Inland

Einfrieren der Sozialausgaben: Warum SPD und Gewerkschaften dagegen sind

Der Vorschlag von Finanzminister Christian Lindner zum Einfrieren der Sozialausgaben stößt bei SPD, Gewerkschaften und Sozialverbänden auf Kritik. Die SPD liefert gleich zwei Ideen, wie die Verteidigungsausgaben zu finanzieren sind.

von Vera Rosigkeit · 26. Februar 2024
Sozialausgaben

Die SPD erklärt der Forderung nach Kürzungen bei den Sozialausgaben eine klare Absage

Um Mehr Geld in die Verteidigung investieren zu können, fordert FDP-Chef und Finanzminister Christian Lindner ein Moratorium für Sozialleistungen. Für drei Jahre soll es seiner Meinung nach keine Erhöhungen bei Sozialausgaben geben, ein für ihn „ganz großer Schritt zur Konsolidierung“, wie er vergangene Woche im ZDF-Talk „Maybritt Illner“ erklärte.

Mützenich: „Das lassen wir nicht zu“

Auf diesen Vorstoß reagierte SPD-Fraktionschef Rolf Mützenich am Sonntag im Bericht aus Berlin und empfahl dem Finanzminister, genau hinzuschauen.
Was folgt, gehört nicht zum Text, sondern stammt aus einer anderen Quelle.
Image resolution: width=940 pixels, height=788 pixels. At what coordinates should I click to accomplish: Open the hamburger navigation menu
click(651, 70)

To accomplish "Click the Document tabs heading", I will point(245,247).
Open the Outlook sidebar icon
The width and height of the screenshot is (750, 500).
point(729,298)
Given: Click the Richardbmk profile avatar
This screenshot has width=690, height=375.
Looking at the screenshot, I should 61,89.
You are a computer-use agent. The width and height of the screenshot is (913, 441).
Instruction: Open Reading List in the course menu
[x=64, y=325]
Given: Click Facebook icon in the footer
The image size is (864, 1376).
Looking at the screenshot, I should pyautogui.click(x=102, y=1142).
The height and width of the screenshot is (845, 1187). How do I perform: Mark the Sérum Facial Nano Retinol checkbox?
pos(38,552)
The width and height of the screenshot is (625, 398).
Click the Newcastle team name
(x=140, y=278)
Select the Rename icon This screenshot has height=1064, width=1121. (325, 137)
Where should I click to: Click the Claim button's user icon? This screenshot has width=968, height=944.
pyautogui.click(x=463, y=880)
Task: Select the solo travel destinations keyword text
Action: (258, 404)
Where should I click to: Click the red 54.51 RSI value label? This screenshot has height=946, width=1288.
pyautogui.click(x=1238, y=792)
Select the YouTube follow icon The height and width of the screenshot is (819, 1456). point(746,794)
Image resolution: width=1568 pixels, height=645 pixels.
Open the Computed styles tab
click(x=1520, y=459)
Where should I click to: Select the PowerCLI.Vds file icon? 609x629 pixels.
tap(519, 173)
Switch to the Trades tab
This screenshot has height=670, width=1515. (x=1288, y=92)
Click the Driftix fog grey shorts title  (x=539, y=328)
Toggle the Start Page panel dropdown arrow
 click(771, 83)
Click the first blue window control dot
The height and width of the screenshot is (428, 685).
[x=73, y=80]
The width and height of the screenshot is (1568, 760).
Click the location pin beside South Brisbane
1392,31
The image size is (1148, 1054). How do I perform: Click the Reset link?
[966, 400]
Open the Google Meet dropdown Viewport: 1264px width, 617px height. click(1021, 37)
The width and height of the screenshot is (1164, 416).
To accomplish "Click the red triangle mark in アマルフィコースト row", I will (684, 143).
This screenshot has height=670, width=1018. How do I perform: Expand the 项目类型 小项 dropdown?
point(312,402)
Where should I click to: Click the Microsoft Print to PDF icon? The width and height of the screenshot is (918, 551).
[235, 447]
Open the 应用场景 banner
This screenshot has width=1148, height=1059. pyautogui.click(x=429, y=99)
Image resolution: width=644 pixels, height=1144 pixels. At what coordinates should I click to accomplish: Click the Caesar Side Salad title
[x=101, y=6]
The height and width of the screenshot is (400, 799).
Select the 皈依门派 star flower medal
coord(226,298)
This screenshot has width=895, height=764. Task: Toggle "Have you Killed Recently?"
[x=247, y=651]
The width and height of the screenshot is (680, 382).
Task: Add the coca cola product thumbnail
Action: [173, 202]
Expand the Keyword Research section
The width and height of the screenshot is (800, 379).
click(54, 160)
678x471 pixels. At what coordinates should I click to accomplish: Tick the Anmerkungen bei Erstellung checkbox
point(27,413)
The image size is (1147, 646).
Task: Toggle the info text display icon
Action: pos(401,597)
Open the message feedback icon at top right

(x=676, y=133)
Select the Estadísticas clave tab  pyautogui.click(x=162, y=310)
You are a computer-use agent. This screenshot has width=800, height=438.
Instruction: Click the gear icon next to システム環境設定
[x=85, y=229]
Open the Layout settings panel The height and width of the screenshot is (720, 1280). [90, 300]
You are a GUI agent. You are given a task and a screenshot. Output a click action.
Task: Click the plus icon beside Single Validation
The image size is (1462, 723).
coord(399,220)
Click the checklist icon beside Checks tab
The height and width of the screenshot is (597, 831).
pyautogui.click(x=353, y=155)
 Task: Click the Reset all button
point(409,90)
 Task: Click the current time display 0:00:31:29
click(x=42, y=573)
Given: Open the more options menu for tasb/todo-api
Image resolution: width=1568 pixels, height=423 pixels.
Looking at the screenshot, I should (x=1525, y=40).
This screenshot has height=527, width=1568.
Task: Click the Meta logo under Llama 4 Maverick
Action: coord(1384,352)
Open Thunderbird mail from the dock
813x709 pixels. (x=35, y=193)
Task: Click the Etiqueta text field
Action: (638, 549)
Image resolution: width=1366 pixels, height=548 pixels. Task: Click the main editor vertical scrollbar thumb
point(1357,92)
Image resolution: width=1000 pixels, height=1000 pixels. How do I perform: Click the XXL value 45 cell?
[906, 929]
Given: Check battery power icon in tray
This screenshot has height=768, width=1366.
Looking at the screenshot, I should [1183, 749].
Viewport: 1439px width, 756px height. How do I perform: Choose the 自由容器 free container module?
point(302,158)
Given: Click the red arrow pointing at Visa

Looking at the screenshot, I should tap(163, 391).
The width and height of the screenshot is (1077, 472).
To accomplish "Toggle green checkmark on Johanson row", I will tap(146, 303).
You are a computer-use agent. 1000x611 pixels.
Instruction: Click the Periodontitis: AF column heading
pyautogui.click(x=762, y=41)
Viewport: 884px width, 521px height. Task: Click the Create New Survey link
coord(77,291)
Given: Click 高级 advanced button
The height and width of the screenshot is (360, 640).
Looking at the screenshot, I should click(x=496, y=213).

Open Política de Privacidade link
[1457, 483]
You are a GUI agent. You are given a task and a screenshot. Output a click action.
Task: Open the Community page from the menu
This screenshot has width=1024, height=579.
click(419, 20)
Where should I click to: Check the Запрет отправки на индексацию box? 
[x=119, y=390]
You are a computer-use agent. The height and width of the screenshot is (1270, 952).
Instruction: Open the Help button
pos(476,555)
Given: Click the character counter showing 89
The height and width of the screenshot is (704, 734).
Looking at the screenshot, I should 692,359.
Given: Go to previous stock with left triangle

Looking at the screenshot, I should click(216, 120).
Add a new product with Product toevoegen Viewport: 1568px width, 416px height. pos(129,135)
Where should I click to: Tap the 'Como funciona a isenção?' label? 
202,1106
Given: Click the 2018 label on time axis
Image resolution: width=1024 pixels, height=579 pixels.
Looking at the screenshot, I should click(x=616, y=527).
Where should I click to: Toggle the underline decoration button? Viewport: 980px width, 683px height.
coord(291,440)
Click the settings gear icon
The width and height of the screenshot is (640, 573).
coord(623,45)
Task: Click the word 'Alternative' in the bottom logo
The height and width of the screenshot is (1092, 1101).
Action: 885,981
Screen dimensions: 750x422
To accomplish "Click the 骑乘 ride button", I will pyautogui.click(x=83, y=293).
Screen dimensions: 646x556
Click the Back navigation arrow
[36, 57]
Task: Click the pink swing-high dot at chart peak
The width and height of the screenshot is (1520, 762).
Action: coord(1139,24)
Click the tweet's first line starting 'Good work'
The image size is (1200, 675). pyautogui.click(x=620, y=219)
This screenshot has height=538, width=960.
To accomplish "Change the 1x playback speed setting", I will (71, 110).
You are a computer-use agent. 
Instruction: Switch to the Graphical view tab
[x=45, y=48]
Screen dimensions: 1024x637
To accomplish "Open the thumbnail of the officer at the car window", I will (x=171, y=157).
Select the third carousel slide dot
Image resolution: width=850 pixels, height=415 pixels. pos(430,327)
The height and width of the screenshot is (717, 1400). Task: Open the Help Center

Die Sozialdemokratie tue dies, so Mützenich. 

Viele Menschen in Deutschland versuchten, am Ende des Monats über die Runden zu kommen. „Wenn jeder fünfte Arbeitnehmer das Bürgergeld braucht, um seinen Lohn aufzustocken, dann sehen wir wo die Probleme sind“, stellte Mützenich klar. Er halte es für ein großes Problem, „wenn einige meinen, die Ukraine-Hilfe könne gegen soziale und insbesondere gegen die Interessen der Arbeitnehmerinnen und Arbeitnehmer ausgespielt werden. Das lassen wir nicht zu.“

Als Alternative zur Finanzierung der Verteidigungsausgaben verwies Mützenich zum einen auf „starke Schultern, die mehr tragen können“. Zum anderen erklärte er, dass die Schuldenbremse immer noch erlaube, für solche außergewöhnlichen Belastungen auch von ihr Gebrauch zu machen.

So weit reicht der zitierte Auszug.